We not only have to generate a lot of icons. We have to craft them, platform per platform. Damn.
Google doesn’t help
Nowadays the first step to fix anything is to launch Google. Let’s do this and find the information we need. For example, what are the sizes of the Apple Touch icon? Let’s google “touch icon size”.
The first result is from StackOverflow. Exactly what we would expect.
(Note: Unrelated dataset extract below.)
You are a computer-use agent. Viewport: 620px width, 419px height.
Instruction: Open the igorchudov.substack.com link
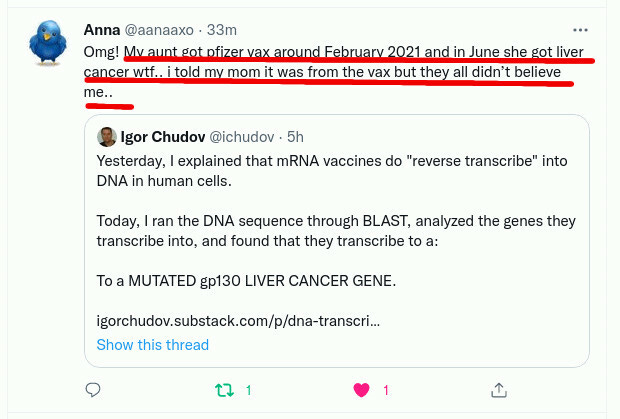point(238,321)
Unfortunately, the first answer is two iOS versions behind: it talks about the 144×144 touch icon for Retina iPad running iOS 6. iOS 7 introduced the 152×152 picture, and iOS8 adds the 180×180 picture. You have to scroll to the 4th answer to get it right.
All is not lost, the second result are the Apple specs themselves. End of the story? Not really. The specs were not updated for iOS 8. Nothing beyond 152×152 is documented there.
Okay but what we really need here is a favicon generator right? We don’t care about all these information after all. Google again, “favicon generator” this time.
Out of the 7 first results, 6 of them only generate the favicon.ico you needed in the pre-iPhone era. Only one covers the whole spectrum. It appears that this is RealFaviconGenerator, the very site you’re visiting and reading right now. I was as surprised are you are.
So Google surely brings the correct answers but we still have to figure them out. “I feel lucky” doesn’t work with favicons.
If you want to master the art of favicon, the Favicon Cheat Sheet is a great place to start. It lists a lot of information in one single place, which is very valuable by itself. Mathias Bynens also does an excellent job at updating his famous article about Touch icons. The RealFaviconGenerator’s FAQ also deals with a lot of tips and tricks and references.
What if you don’t really wanna know everything about favicon, but simply get the job done quickly? Well, you have the next-gen favicon generator option. Which is, by the merest chance, this site. Yes, among 1 billion web sites, this article was just published by the site it was referring to as the best site ever. You didn’t see that coming and nor did I.